Like its predecessor, The Thief, Megan Turner’s The Queen of Attolia is engrossing, a novel targeted towards older teens that mature readers will enjoy. (Read my review of The Thief here.)
The Queen of Attolia opens several months after The Thief, with our friend Eugenides once more skulking through a royal palace, this time the queen’s palace in Attolia. The queen is furious at losing face when Eugenides escaped her earlier and is determined to capture Eugenides. Eugenides escapes the palace chased by a mob of soldiers and dogs into a fence, gets a concussion and the queen captures him. The queen decides to teach him a lesson and get revenge on her fellow ruler, the queen of Eddis, and cuts off his right hand. Once Eugenides is healed enough to survive the journey the queen returns him to Eddis.
Attolia’s revenge sparks a low-intensity war, with raids and blockades, one that neither country can win while both further threatened by Sounis and Mede. Eugenides and the Eddis queen divert Sounis, leaving the Medes embedded in Attolia’s court and eager to take over.
A Novel For Adults
The Queen of Attolia is a more mature, more thoughtful book than The Thief. Publisher Harper Collins marketed it under their YA imprint and it’s listed that way in our library system and on Amazon. Older teens will love the story but it is written for adults, even more so than The Thief.
Eugenides narrated The Thief in the first person, letting us revel in his cleverness and his success outwitting Sounis and Attolia. Author Turner presented each episode developed and finished it as we expect in novels for adults, but with a sense of fun and lightheartedness. The Magus talked of the looming threats from Mede that could rip to shreds all three kingdoms’ security ad freedom. But overall The Thief avoided deeper issues or emotions.
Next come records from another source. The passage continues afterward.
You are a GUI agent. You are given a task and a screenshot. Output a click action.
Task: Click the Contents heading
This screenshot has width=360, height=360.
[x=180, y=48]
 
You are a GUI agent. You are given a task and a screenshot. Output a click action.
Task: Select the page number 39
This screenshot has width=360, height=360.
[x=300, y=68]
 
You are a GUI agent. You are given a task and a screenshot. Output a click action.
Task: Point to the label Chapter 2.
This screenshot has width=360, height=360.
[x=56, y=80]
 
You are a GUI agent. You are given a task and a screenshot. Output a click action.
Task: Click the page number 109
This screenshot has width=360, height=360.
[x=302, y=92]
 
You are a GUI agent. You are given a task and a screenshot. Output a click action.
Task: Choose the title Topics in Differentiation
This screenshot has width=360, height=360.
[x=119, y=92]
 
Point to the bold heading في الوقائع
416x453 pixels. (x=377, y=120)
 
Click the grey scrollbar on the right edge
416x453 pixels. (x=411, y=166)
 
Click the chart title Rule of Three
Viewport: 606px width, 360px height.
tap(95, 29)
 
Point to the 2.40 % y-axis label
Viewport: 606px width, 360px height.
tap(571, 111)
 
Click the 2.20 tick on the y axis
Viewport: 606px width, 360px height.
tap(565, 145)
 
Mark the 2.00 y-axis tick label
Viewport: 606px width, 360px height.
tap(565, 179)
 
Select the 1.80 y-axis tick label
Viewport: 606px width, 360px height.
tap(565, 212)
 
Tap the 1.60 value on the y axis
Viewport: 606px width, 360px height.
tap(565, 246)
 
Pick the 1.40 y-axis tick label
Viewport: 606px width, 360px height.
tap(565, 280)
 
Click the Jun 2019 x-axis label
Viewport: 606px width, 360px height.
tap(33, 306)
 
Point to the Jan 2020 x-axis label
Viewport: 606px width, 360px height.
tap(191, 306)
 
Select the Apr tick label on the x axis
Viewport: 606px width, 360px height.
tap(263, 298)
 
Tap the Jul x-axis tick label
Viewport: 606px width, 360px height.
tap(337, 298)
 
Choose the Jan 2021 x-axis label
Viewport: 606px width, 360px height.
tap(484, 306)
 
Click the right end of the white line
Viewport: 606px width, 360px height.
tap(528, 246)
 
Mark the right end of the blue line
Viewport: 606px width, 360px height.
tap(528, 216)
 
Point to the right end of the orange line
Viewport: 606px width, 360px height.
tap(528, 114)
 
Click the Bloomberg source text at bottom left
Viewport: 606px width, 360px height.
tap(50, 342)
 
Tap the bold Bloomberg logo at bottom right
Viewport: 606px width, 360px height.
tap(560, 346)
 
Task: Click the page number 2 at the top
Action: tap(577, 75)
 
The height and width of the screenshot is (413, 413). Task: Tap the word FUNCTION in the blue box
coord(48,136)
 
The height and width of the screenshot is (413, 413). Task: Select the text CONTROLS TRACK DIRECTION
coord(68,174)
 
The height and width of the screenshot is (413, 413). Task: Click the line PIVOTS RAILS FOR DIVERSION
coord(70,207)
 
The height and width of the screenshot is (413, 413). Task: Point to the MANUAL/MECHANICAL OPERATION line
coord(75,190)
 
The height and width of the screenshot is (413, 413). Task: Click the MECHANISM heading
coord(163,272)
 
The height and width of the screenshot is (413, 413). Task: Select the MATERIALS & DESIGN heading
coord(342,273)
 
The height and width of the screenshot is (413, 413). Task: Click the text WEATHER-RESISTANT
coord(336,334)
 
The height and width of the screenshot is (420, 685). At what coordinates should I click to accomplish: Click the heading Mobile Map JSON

The characters in Queen of Attolia are older, more thoughtful, more aware of the larger geopolitical landscape. Turner uses the threats to each country’s future and to each individual to show tension between duty and love, imperatives and desires.
Turner relates the story in the third person, covering Eugenides and Attolia in turn, then shifting to the supporting characters while the plot steadily narrows their choices. The Mede ambassador manipulates a way to inveigle Attolia to welcome (more or less) the Medean forces – since treaties prohibit the Medean forces from landing on the mainland without an invitation. Attolia must then decide whom to ally with, Eddis or Mede, and to what extent to build the alliance.
Characters
The Queen of Attolia deals as much with Attolia (the woman) as with Eugenides. Turner develops her character by showing us how she responds to threats now and how she dealt years earlier with the problem of succeeding her father without being supplanted by her unloving fiance and erstwhile father-in-law. She learned to be ruthless, direct when needed and discrete when that served. She has forgotten how to love, if in fact she ever did.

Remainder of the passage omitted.